Problem details
Could you write out all the records once more, exactly?

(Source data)
========================================================================
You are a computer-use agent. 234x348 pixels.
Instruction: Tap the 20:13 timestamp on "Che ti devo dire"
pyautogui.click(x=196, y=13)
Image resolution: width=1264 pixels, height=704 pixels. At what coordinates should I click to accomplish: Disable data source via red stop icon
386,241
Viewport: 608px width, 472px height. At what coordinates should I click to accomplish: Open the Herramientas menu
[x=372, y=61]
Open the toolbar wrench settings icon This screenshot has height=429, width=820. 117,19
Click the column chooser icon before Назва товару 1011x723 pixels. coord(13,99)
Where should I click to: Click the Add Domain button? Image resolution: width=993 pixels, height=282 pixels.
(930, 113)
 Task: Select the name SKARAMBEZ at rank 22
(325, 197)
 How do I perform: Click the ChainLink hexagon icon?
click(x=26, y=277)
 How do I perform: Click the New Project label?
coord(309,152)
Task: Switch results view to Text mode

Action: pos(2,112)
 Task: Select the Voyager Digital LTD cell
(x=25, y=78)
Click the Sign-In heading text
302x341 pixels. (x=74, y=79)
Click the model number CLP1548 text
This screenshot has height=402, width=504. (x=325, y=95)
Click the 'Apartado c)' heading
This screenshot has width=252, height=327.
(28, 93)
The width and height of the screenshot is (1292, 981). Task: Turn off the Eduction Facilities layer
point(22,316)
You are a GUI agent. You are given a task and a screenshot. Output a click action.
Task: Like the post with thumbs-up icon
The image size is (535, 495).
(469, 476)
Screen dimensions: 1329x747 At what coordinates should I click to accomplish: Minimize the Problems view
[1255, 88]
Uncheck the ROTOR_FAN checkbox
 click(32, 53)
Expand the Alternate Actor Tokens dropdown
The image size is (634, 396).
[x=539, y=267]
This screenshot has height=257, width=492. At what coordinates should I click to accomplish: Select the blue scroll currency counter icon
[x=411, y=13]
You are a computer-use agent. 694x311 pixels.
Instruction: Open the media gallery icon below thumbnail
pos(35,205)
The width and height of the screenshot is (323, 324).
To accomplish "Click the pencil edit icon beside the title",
========================================================================
Completed task
You are a computer-use agent. 234x348 pixels.
Instruction: Tap the 20:13 timestamp on "Che ti devo dire"
pyautogui.click(x=196, y=13)
Image resolution: width=1264 pixels, height=704 pixels. At what coordinates should I click to accomplish: Disable data source via red stop icon
386,241
Viewport: 608px width, 472px height. At what coordinates should I click to accomplish: Open the Herramientas menu
[x=372, y=61]
Open the toolbar wrench settings icon This screenshot has height=429, width=820. 117,19
Click the column chooser icon before Назва товару 1011x723 pixels. coord(13,99)
Where should I click to: Click the Add Domain button? Image resolution: width=993 pixels, height=282 pixels.
(930, 113)
 Task: Select the name SKARAMBEZ at rank 22
(325, 197)
 How do I perform: Click the ChainLink hexagon icon?
click(x=26, y=277)
 How do I perform: Click the New Project label?
coord(309,152)
Task: Switch results view to Text mode

Action: pos(2,112)
 Task: Select the Voyager Digital LTD cell
(x=25, y=78)
Click the Sign-In heading text
302x341 pixels. (x=74, y=79)
Click the model number CLP1548 text
This screenshot has height=402, width=504. (x=325, y=95)
Click the 'Apartado c)' heading
This screenshot has width=252, height=327.
(28, 93)
The width and height of the screenshot is (1292, 981). Task: Turn off the Eduction Facilities layer
point(22,316)
You are a GUI agent. You are given a task and a screenshot. Output a click action.
Task: Like the post with thumbs-up icon
The image size is (535, 495).
(469, 476)
Screen dimensions: 1329x747 At what coordinates should I click to accomplish: Minimize the Problems view
[1255, 88]
Uncheck the ROTOR_FAN checkbox
 click(32, 53)
Expand the Alternate Actor Tokens dropdown
The image size is (634, 396).
[x=539, y=267]
This screenshot has height=257, width=492. At what coordinates should I click to accomplish: Select the blue scroll currency counter icon
[x=411, y=13]
You are a computer-use agent. 694x311 pixels.
Instruction: Open the media gallery icon below thumbnail
pos(35,205)
The width and height of the screenshot is (323, 324).
To accomplish "Click the pencil edit icon beside the title",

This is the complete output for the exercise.